Q: Where do Santa's reindeers like to stop for lunch?
A: Deery Queen

Q: Why did the elf push his bed into the fireplace?
A: He wanted to sleep like a log

Q: Why do giraffes get Christmas gifts every year?
A: They are so good that they'll stick their necks out for anyone

Q: Why does Santa Claus go down the chimney on Christmas Eve?
A: Because it soots him

Q: What happened when the snowman annoyed the snow-woman?
A: She gave him the cold shoulder

Q: What do they call Santa's helpers?
A: Subordinate Clauses

Q: What do you call Santa Clause after he's fallen into a fireplace?
A: Krisp Kringle

Q: What nationality is Santa Claus?
A: North Polish

Q: Why does Scrooge love Rudolph the Red-Nosed Reindeer?
A: Because every buck is dear to him

Q: What do you call people who are afraid of Santa Claus?
A: Claustrophobic

Q: What reindeer has the cleanest antlers?
A: Comet

Q: Why does Santa have 3 gardens?
A: So he can ho-ho-ho

Q: What do you get when you cross a snowman with a vampire?
A: Frostbite

Q: What do you get when you cross an archer with a gift-wrapper?
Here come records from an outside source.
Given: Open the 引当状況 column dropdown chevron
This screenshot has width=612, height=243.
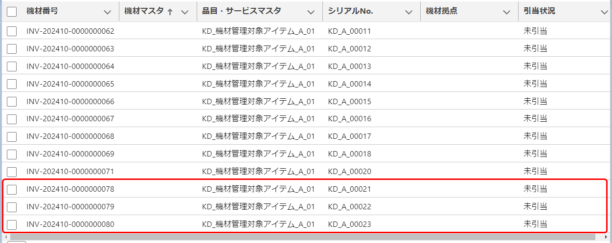Looking at the screenshot, I should pos(604,12).
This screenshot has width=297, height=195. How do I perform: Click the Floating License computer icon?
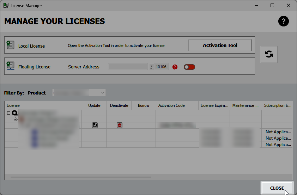click(x=11, y=66)
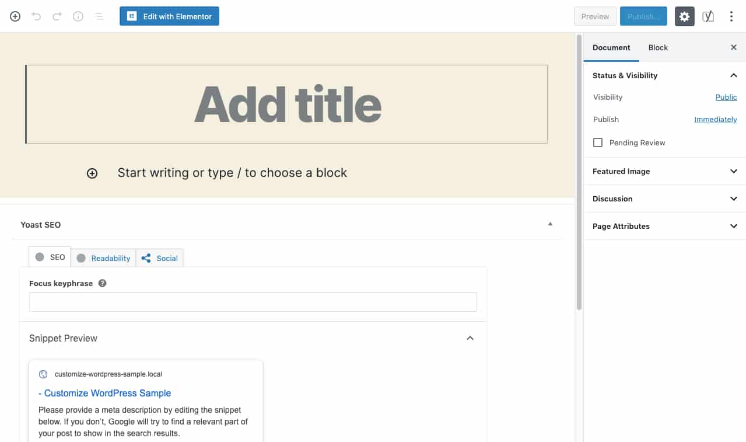Click the inserter plus beside Start writing
The image size is (746, 442).
pos(92,173)
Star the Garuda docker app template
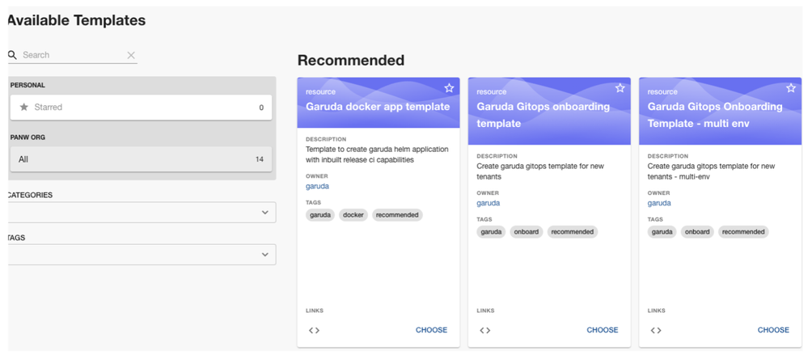The height and width of the screenshot is (355, 808). click(449, 87)
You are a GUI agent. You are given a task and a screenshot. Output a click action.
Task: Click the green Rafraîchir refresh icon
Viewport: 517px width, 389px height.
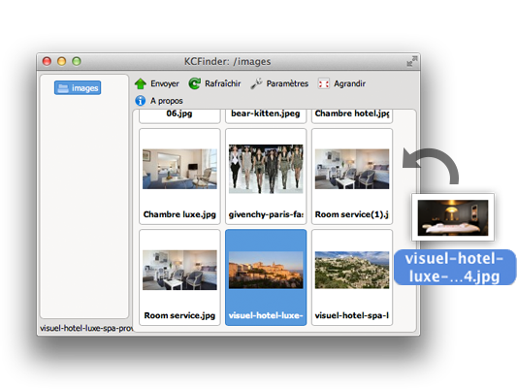point(195,83)
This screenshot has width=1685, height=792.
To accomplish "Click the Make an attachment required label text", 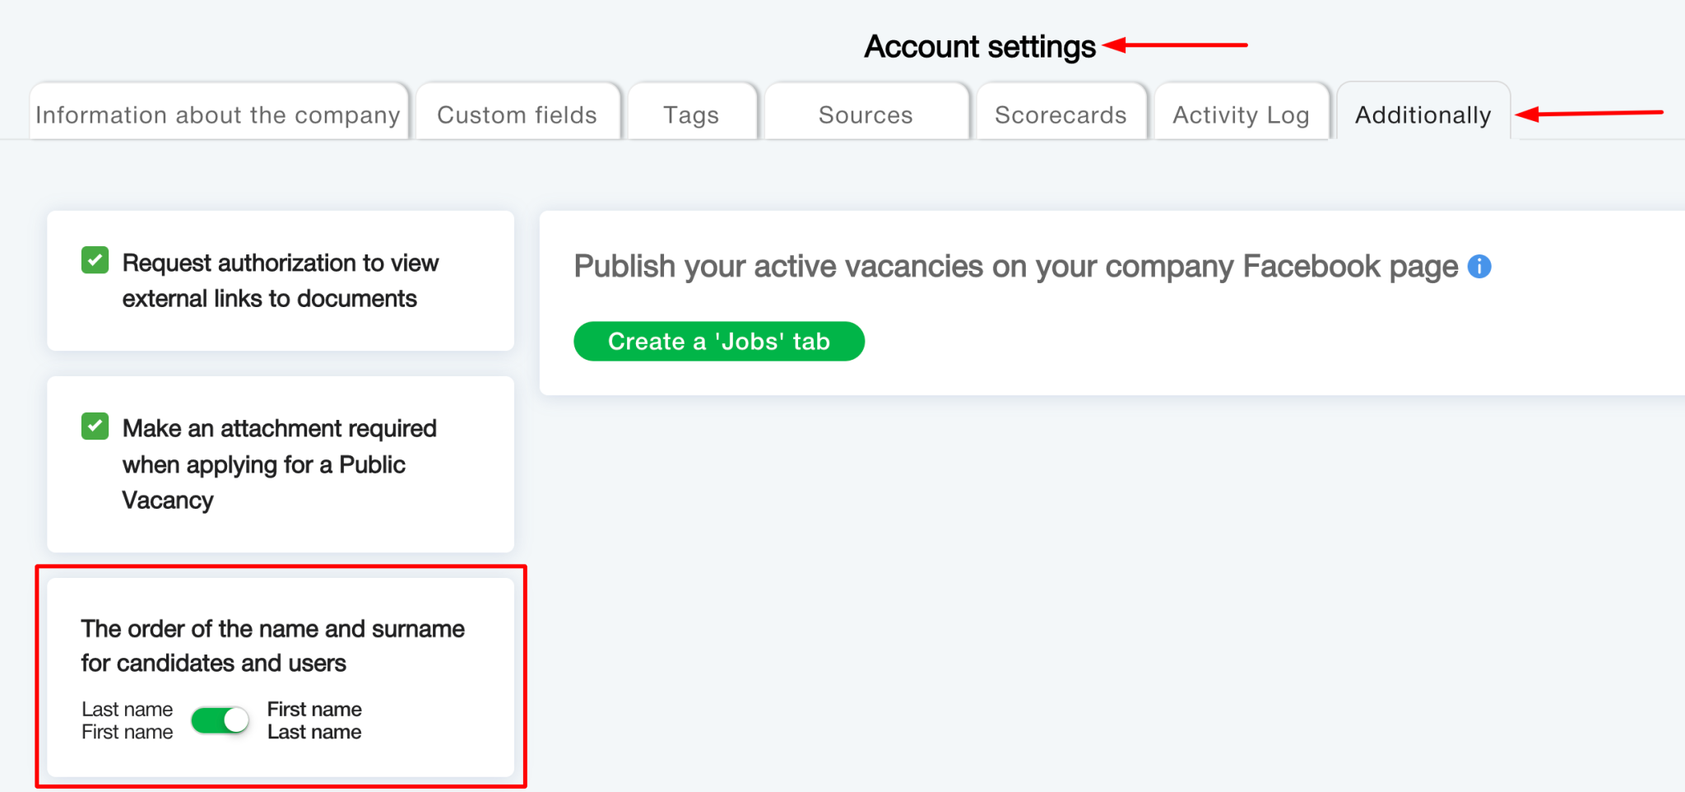I will click(278, 464).
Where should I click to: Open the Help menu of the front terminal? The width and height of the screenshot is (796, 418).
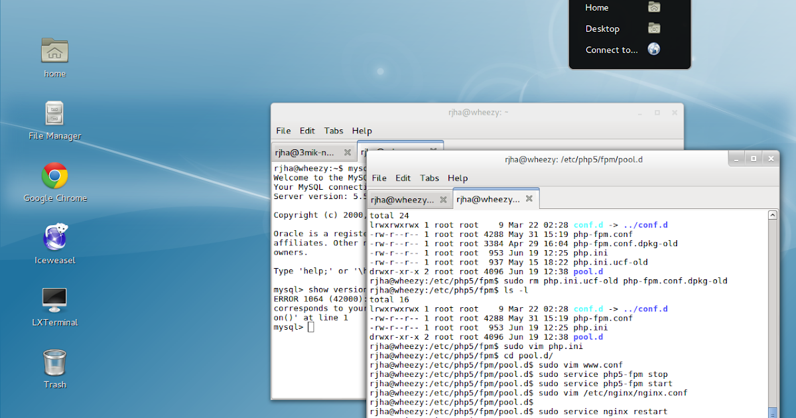point(458,178)
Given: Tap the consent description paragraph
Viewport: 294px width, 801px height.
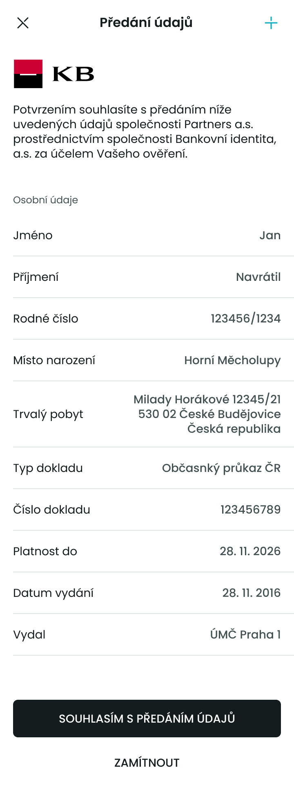Looking at the screenshot, I should pyautogui.click(x=145, y=132).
A: Ribbon hood

Q: What do snowmen eat for breakfast?
A: Snowflakes

Q: What does Santa likes to eat?
A: A jolly roll

Q: What did Adam say on the day before Christmas?
A: its Christmas, Eve

Q: What did Tarzan sing at Christmas time?
A: Jungle Bells

Q: Why was Santa's little helper depressed?
A: Because he had low elf esteem

Q: What did the big Christmas candle say to the little candle?
A: I'm going out tonight!

Q: What's red and white and red, red and white, and red and white?
A: Santa Claus rolling down a hill!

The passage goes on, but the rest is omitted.